If neural lace's primary use is going to be participation in the global network of advertisement-funded Skinner boxes, then honestly, I won't be getting one myself, despite how hyped I am about brain-computer interfaces in general.


This is how these things always go isn't it? We invent this incredible technology that augments what we do, what we can be, what we can learn, and what we can believe...

and then we turn it into an almost-exclusively advertising tool designed to convert a human being into a money making machine.

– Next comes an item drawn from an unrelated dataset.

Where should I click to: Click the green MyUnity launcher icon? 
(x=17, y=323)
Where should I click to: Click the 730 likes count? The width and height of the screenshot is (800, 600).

It's one of the reasons I'm not enthusiastic about technology anymore. I see what we do with it. Every. Single. Time.

It makes me sad. All the lost potential.


Exactly. This is what disillusioned me about information technology as well.

Advertising in particular is a cancer that, over time, consumes every single communications medium.


I'll third this. I was so excited about the applications for speech/smart interfaces in the home a la Cherry 2000. But we got Alexa. A tool to buy stuff and spy. I won't denigrate the actual useful functions these devices have - I like to ask Alexa to tell me jokes when I'm at a friend's house that has one. However, it's all the things that come with it that turned me off.

I'm currently pursuing open-source tools to run home automation but it's slow-going. It's complex.